[start of Information provided]

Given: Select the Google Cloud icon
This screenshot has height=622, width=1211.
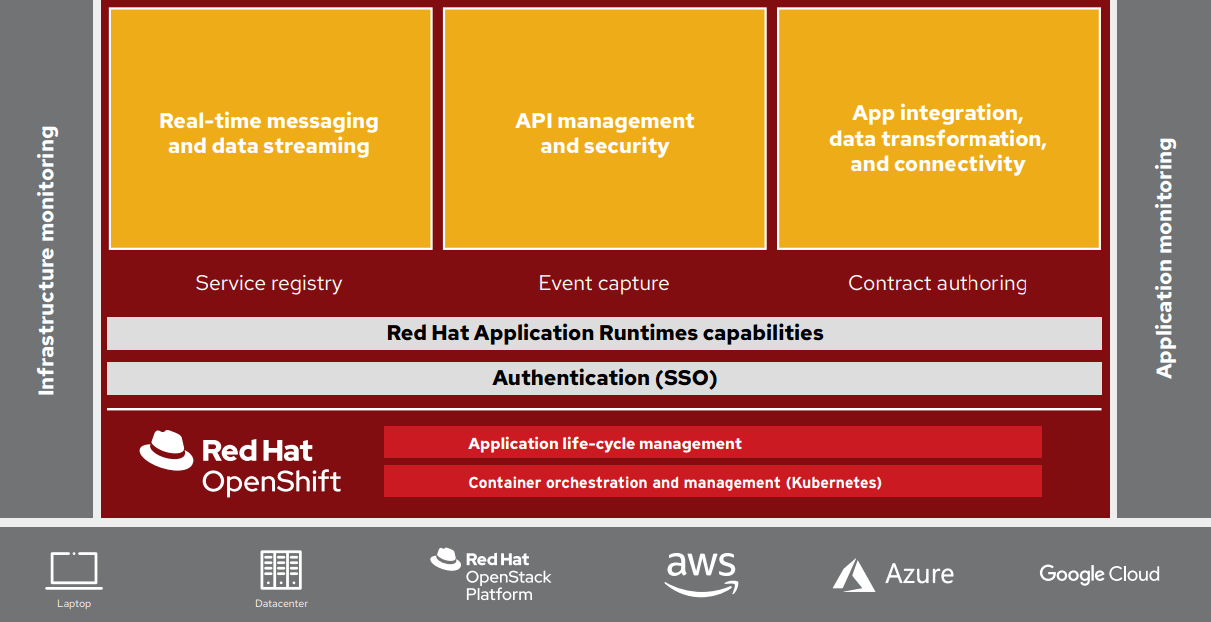Looking at the screenshot, I should [x=1099, y=574].
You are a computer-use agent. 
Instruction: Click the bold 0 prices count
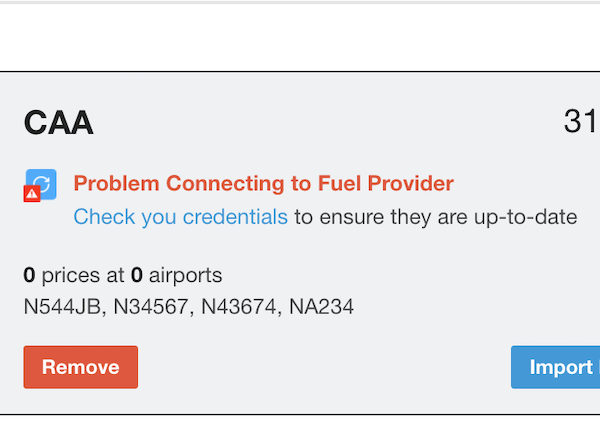tap(29, 275)
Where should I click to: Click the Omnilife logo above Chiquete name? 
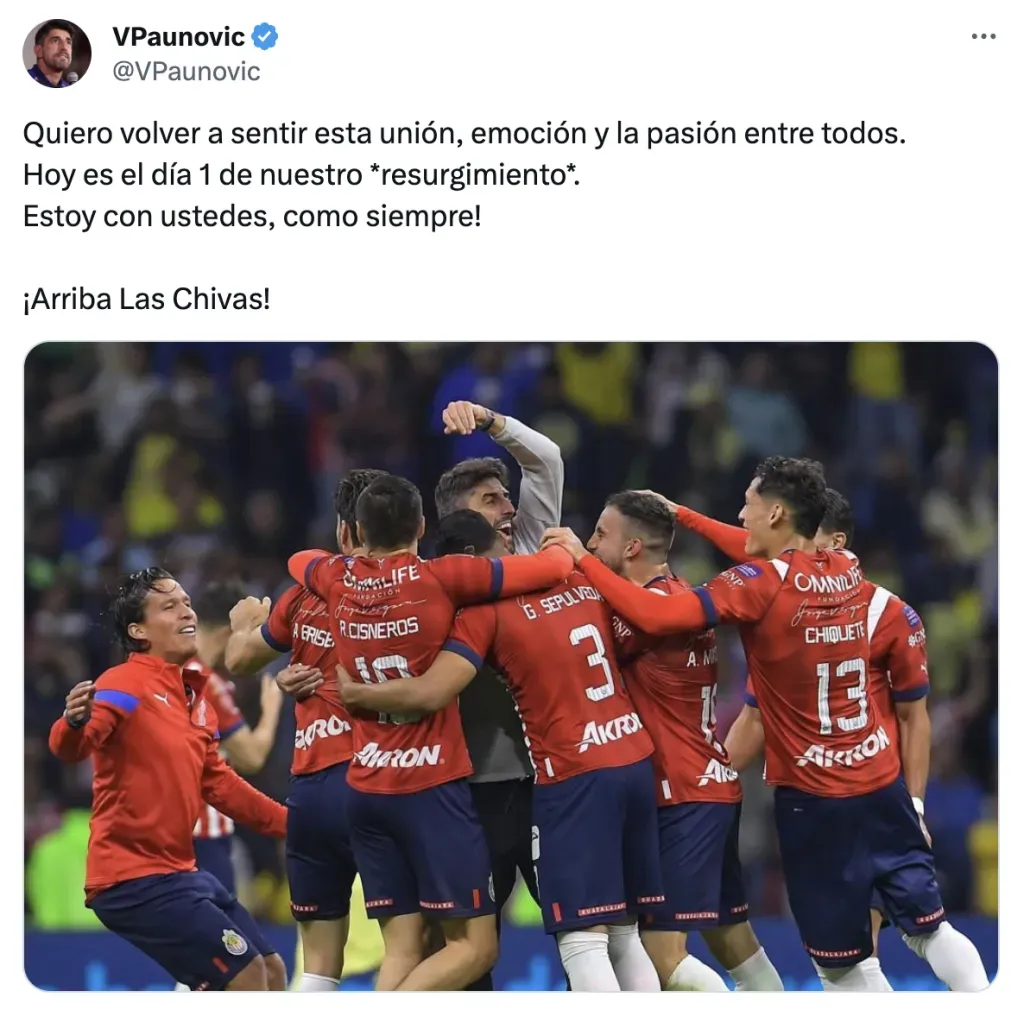[827, 578]
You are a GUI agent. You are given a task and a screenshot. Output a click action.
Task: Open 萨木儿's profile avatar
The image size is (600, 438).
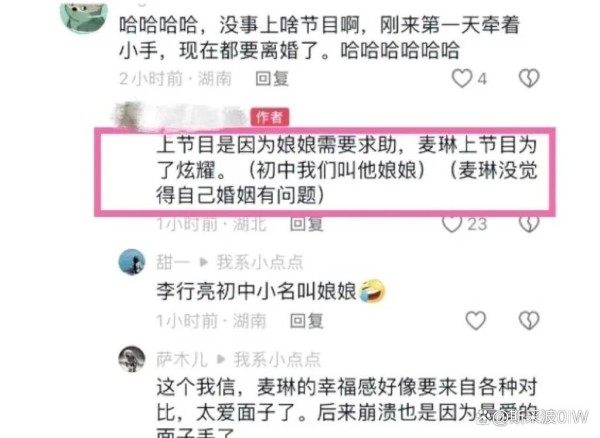click(132, 359)
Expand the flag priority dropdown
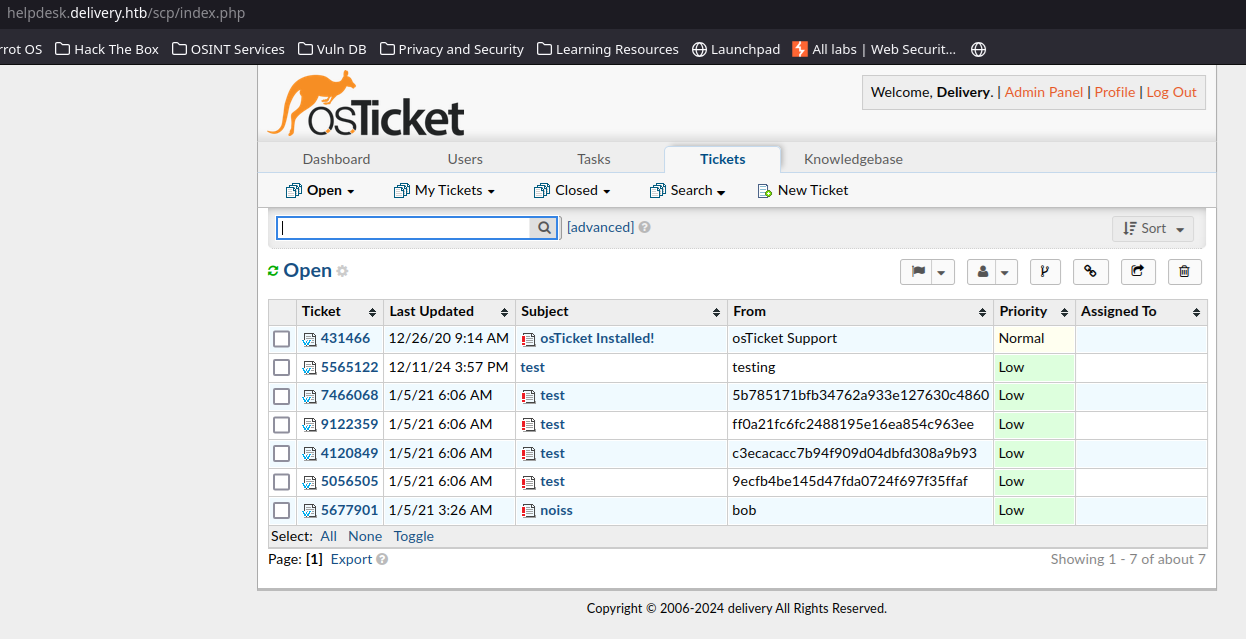The width and height of the screenshot is (1246, 639). click(928, 271)
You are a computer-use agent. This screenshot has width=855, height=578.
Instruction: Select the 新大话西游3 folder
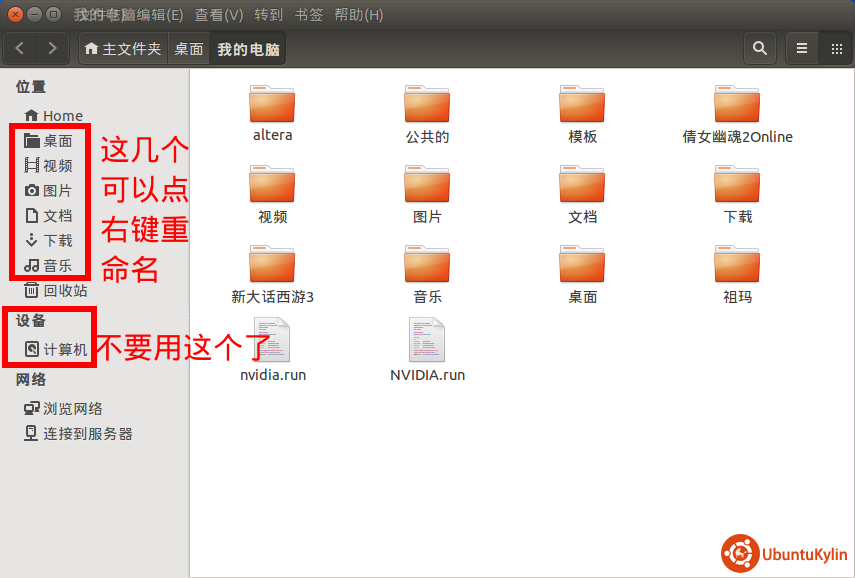point(273,265)
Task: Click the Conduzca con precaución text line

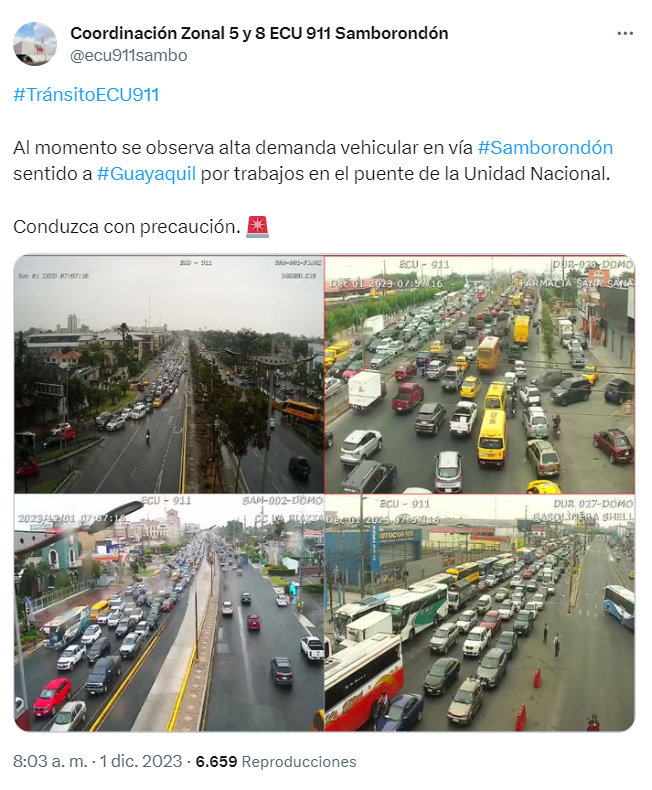Action: pos(127,227)
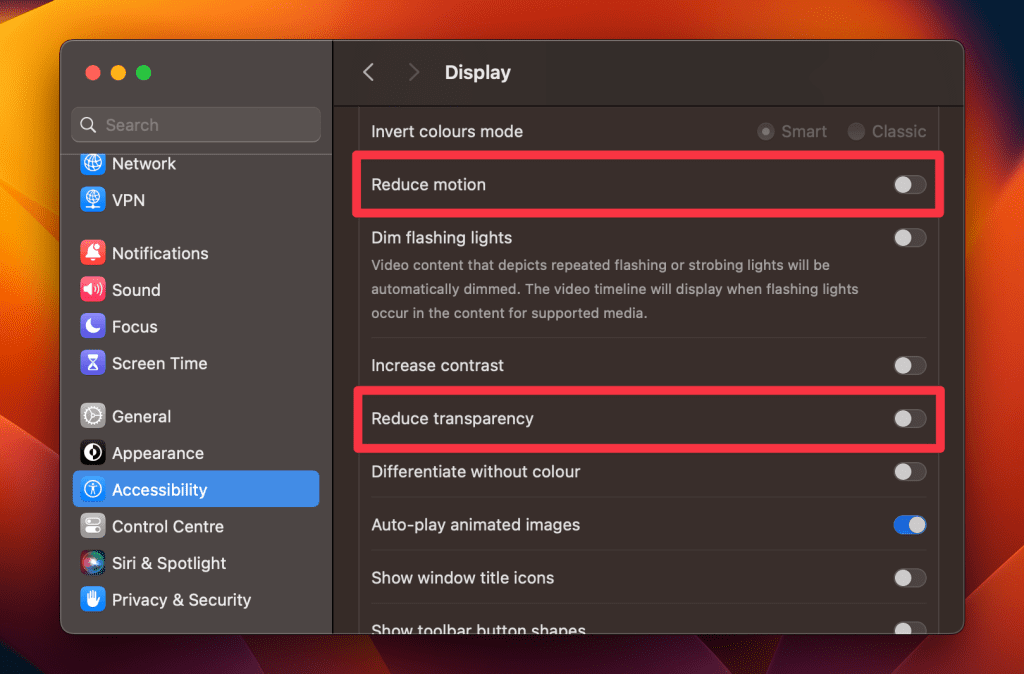The width and height of the screenshot is (1024, 674).
Task: Click the Focus moon icon
Action: coord(93,326)
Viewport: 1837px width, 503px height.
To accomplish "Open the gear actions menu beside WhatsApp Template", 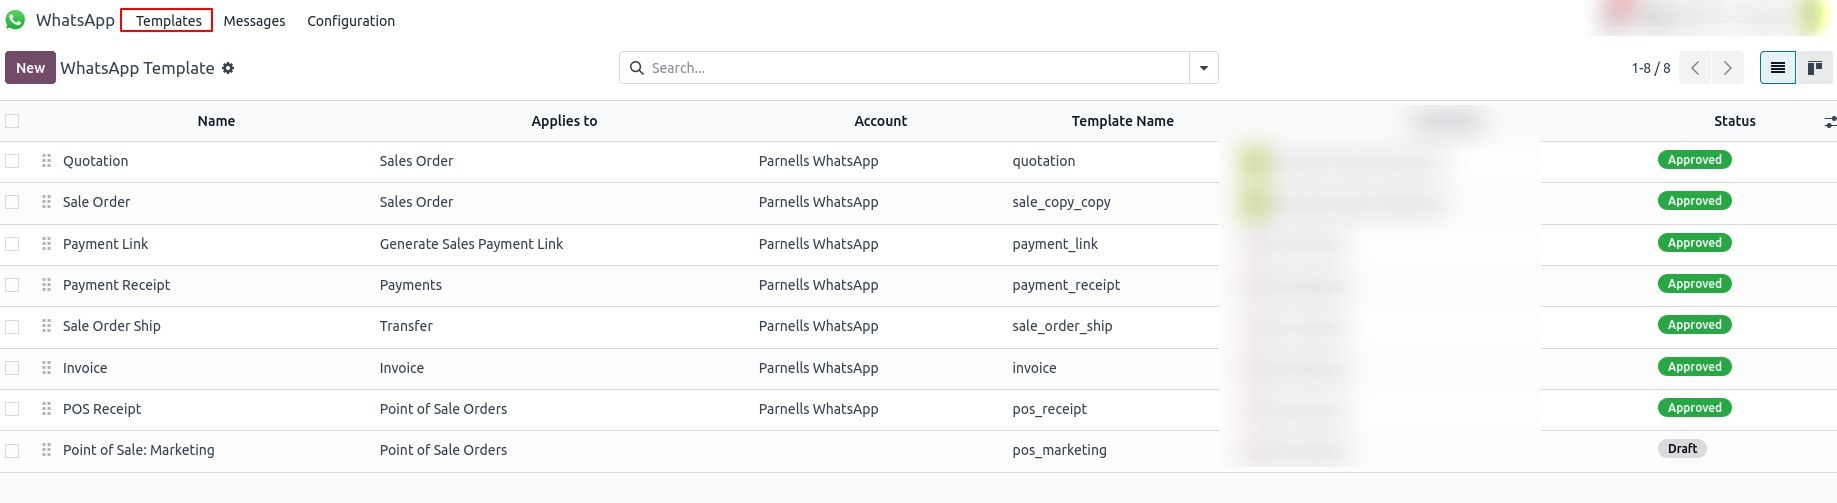I will pos(228,68).
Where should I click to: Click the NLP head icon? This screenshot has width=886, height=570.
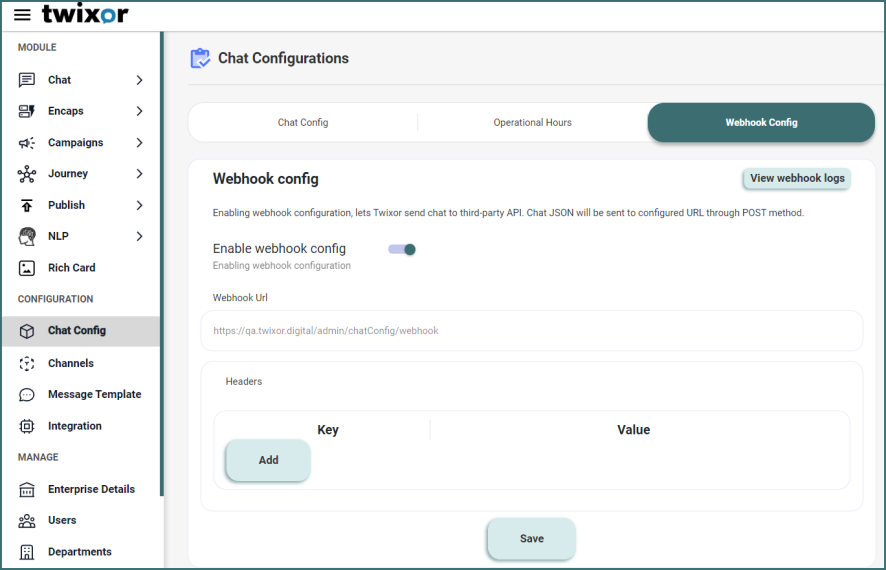[x=27, y=237]

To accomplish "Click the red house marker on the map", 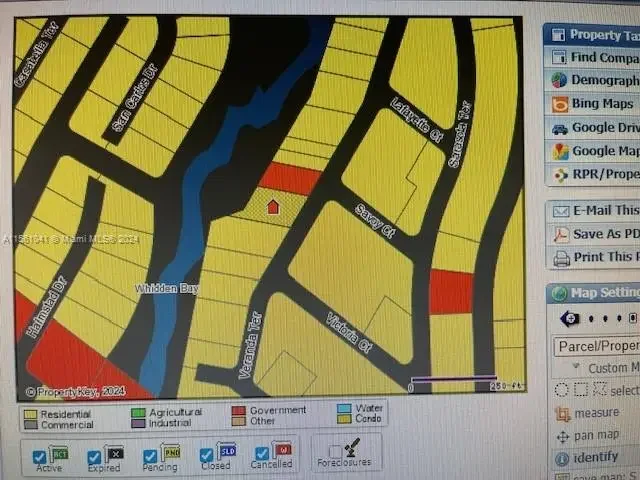I will 273,206.
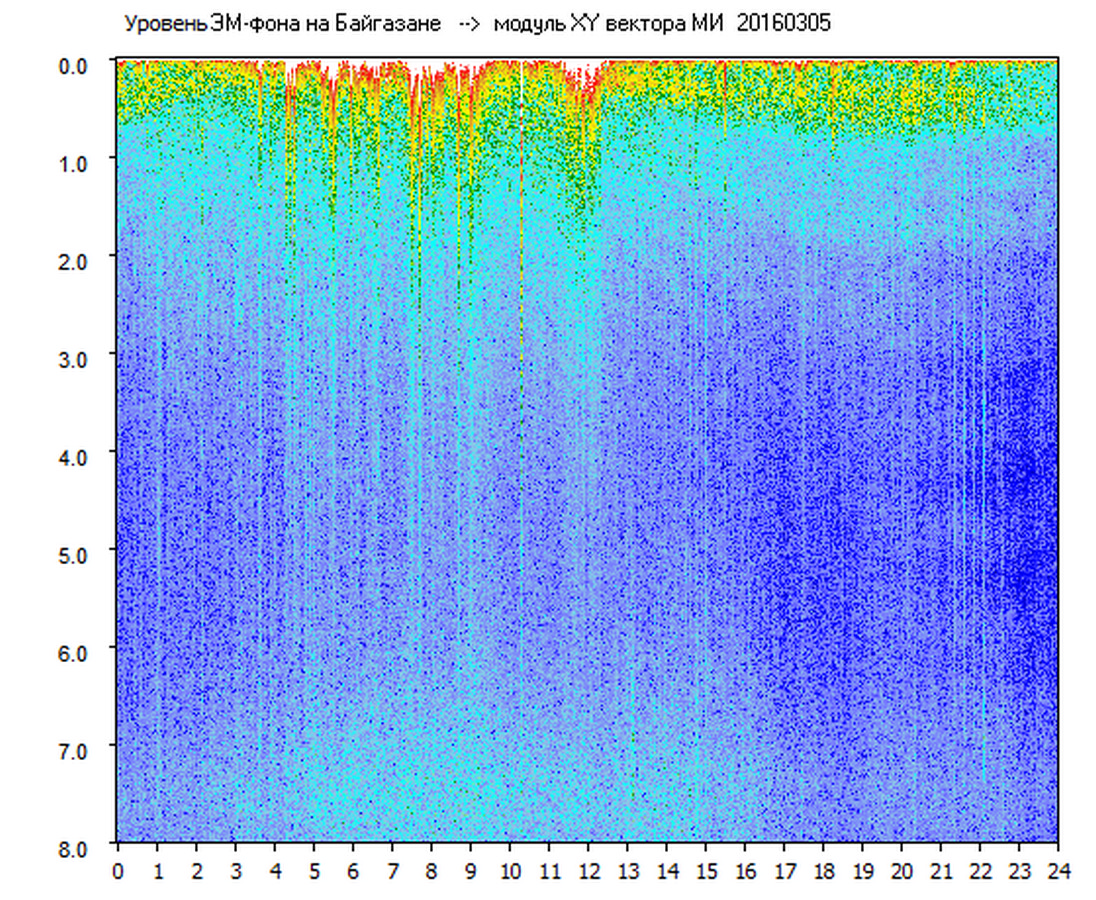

[end of Information provided]

• Problem to solve: Rewrite the stretch from the start of the records through the line that contains "point(273,265)", renaming "Instruction" to "Command" and leaving everything else unchanged. Leave the pictures out of your answer.

• Exercise result:
Given: Select the Google Cloud icon
This screenshot has height=622, width=1211.
Looking at the screenshot, I should [x=1099, y=574].
You are a computer-use agent. 
Command: Click the bold 0 prices count
tap(29, 275)
Where should I click to: Click the Omnilife logo above Chiquete name? 
[827, 578]
You are a GUI agent. You are given a task and a screenshot. Output a click action.
Task: Open 萨木儿's profile avatar
The image size is (600, 438).
click(132, 359)
Expand the flag priority dropdown
The width and height of the screenshot is (1246, 639). click(928, 271)
You are a computer-use agent. This screenshot has width=855, height=578.
Command: Select the 新大话西游3 folder
point(273,265)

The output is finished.